International Society for Political Psychology Annual Meeting/Paper presentation

By Dr. Denis C. Larrivee

Neuroscience and Neuromodulation of free will: the case for personalistic agency in politics and ideology

Denis Larrivee, Educational Outreach Office Diocese of Charleston, SC USA. Adriana Gini, San Camillo Forlanini Medical Center, Rome, Italy

The exercise of individual preference for self determination, based on agency, is nowadays legitimated by most governments. However, the acquisition of power has always prompted various factions to persuade or override free choice. Complicating this picture, neuroscience offers increasingly better insight into the biological mechanisms of free will, and hence the opportunity for its manipulation.
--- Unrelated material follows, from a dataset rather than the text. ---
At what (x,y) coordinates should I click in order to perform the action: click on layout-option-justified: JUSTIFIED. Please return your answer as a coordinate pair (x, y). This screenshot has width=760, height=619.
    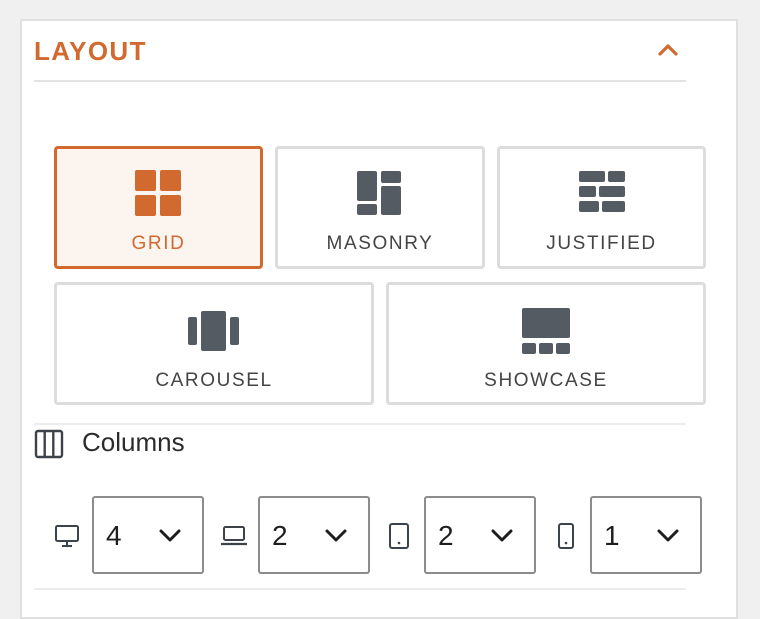
    Looking at the image, I should click on (602, 208).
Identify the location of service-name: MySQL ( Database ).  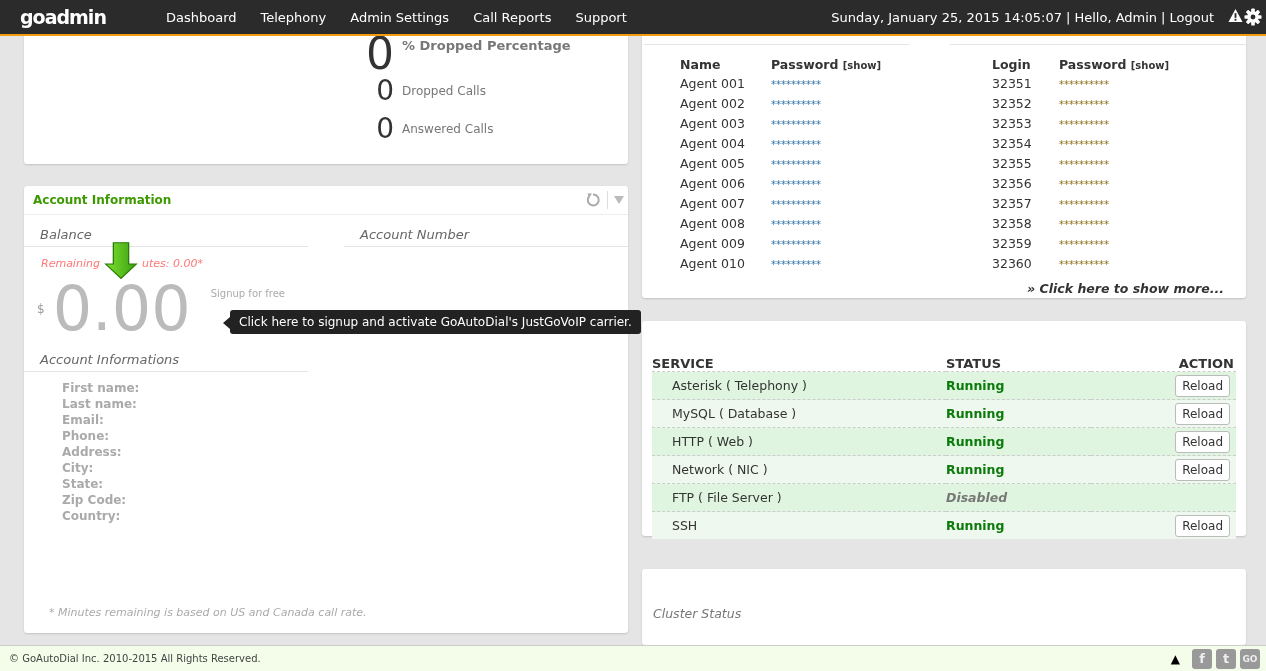
(734, 414).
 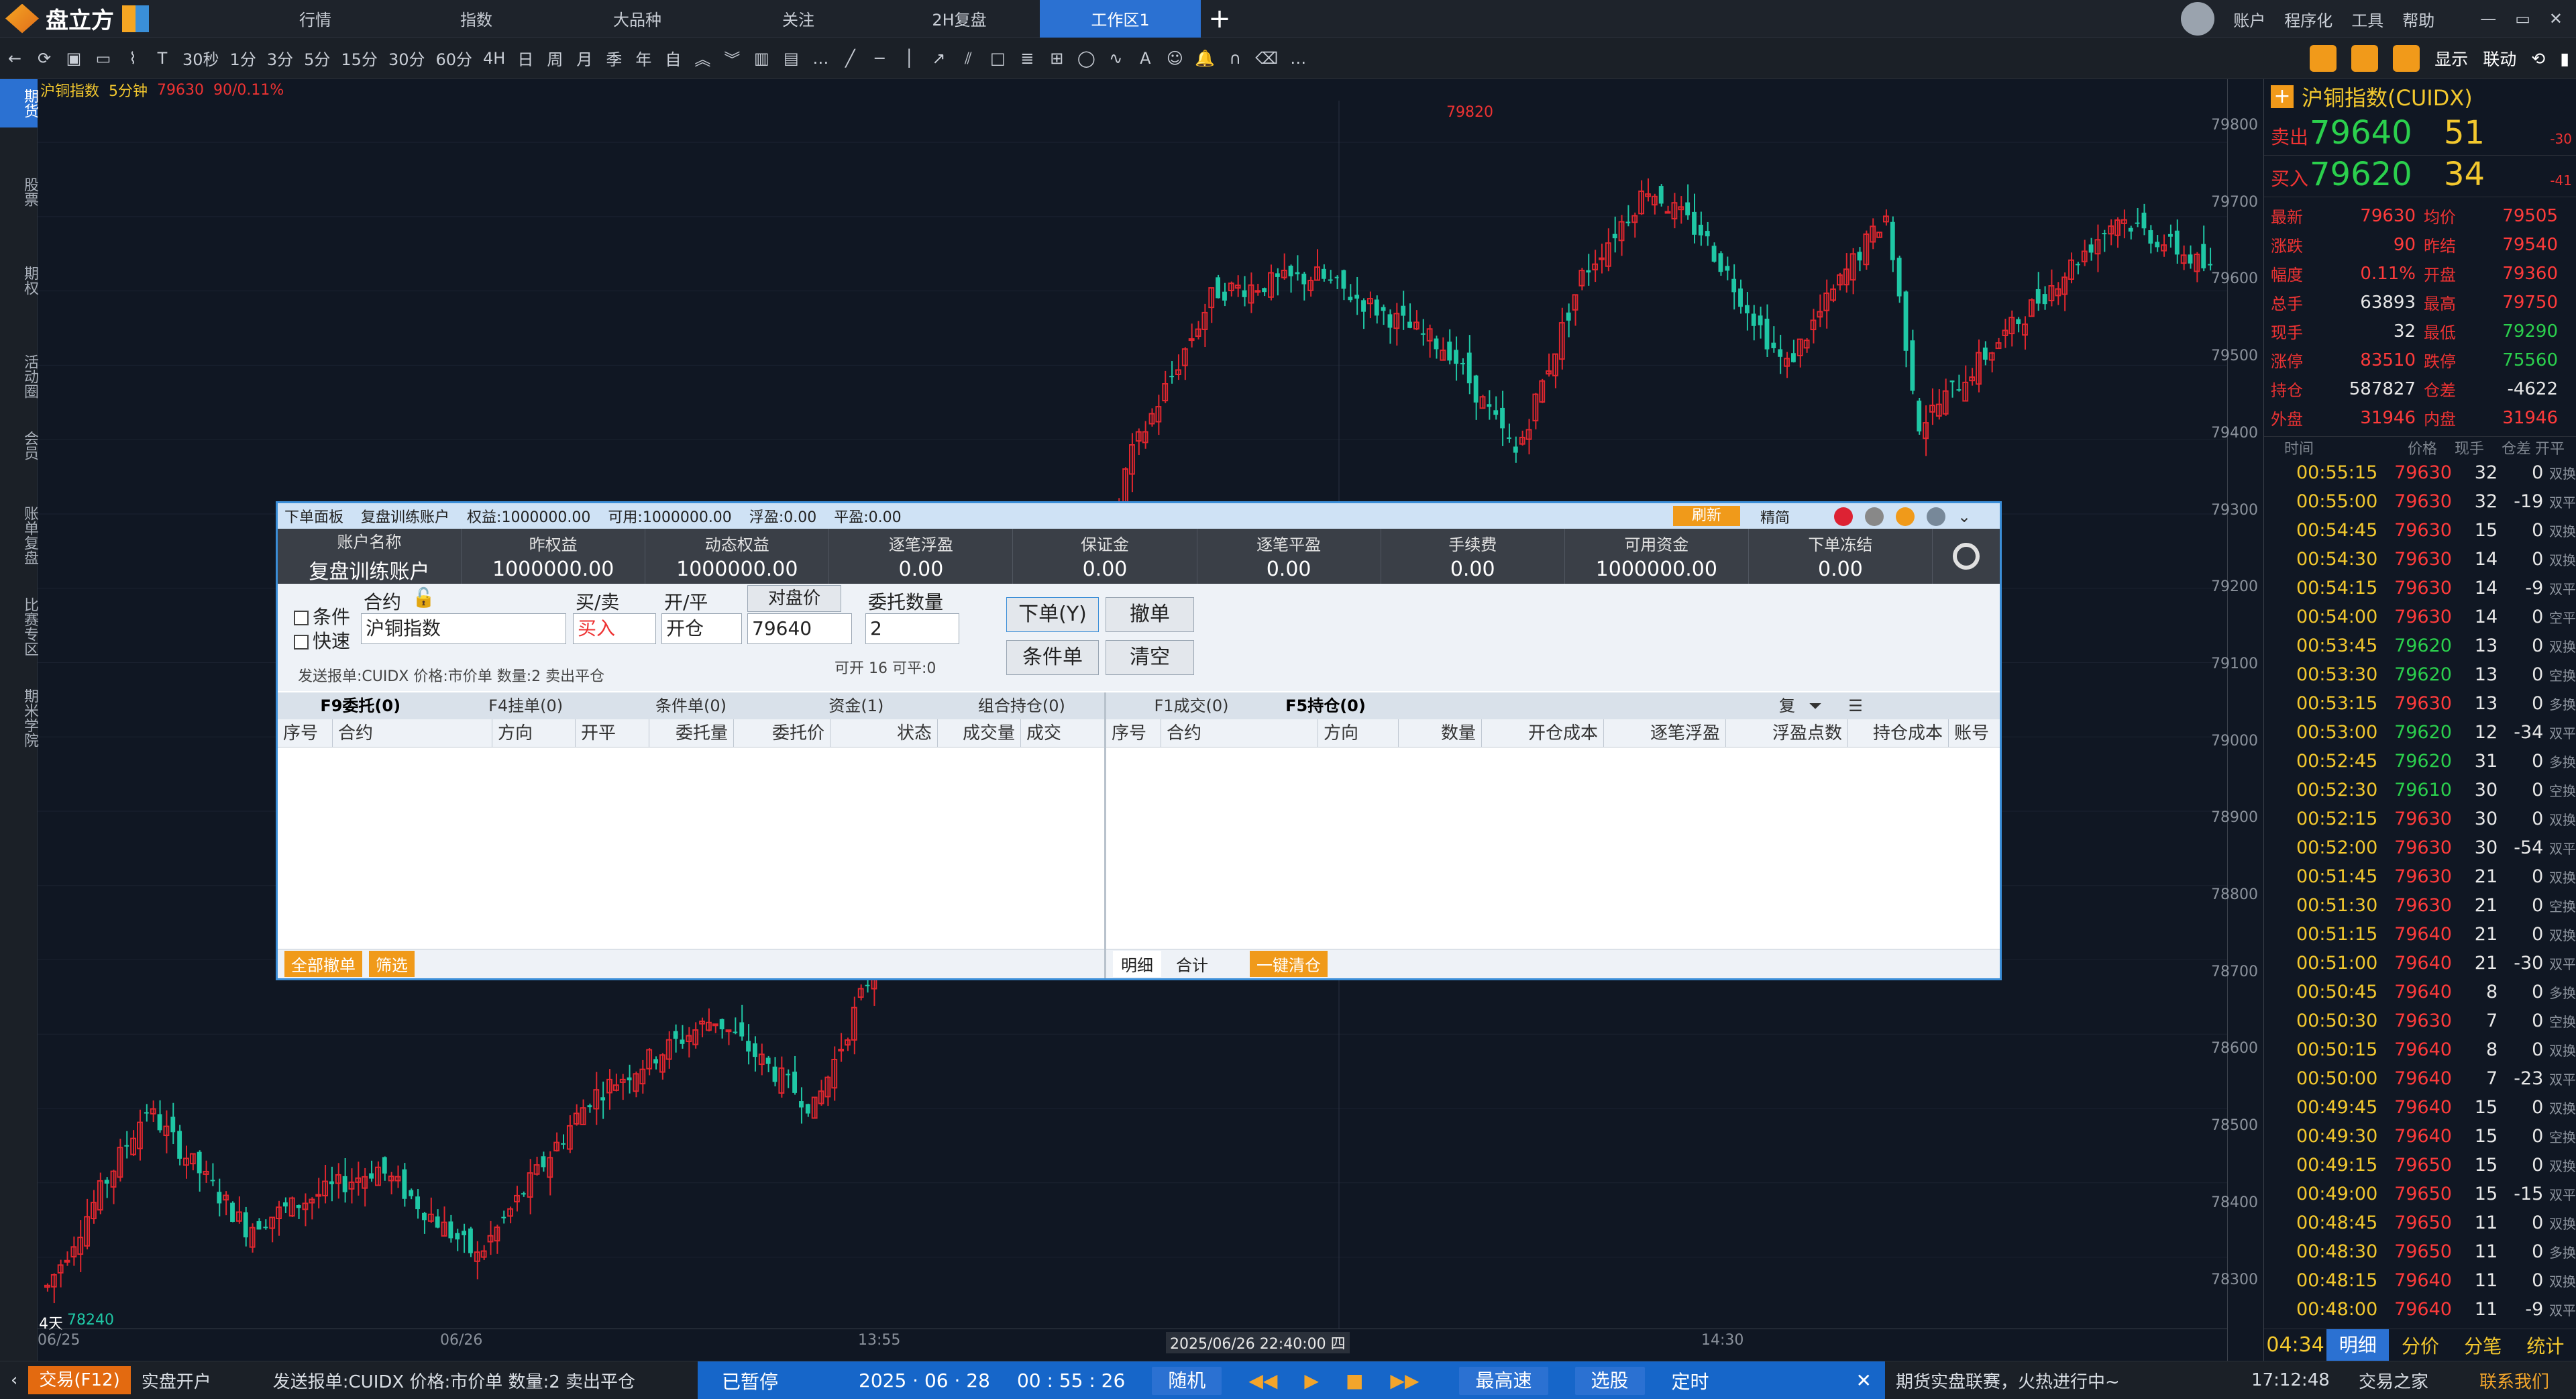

Neurological circuits for executive control, attentional orientation, the concept of self, and motivation have all been implicated. Moreover, some studies suggest that choice may be mediated deterministically, thus undermining freedom of choice as a cornerstone to democratic participation. Free will has traditionally been regarded as the autonomous selection of options corresponding to reasoned deliberation. We propose that neuroscience discoveries may enable ideological factions undue access over agent autonomy mainly in three ways: 1) behavioral conditioning, 2) directly via neuromodulation, and 3) philosophical legitimation. Improved understanding of brain plasticity, for example, could subserve improved training for modulating free will. Reinforcing the notion of free will philosophically can guard against illegitimate constraints exploited scientifically, and thus strengthen civic selection. Free will and the capacity for reason have always been regarded as distinguished features of the human person, a definition that is dynamically functional. Traditionally, however, personhood is considered an ontological category, wherein reason and volition are faculties “in potentia”. By attenuating the role of free will, the concept of person is likewise diminished; by contrast, recourse to its traditional meaning intensifies the role of free will and guards against coercive neurological measures, a foil to perilous ideologies.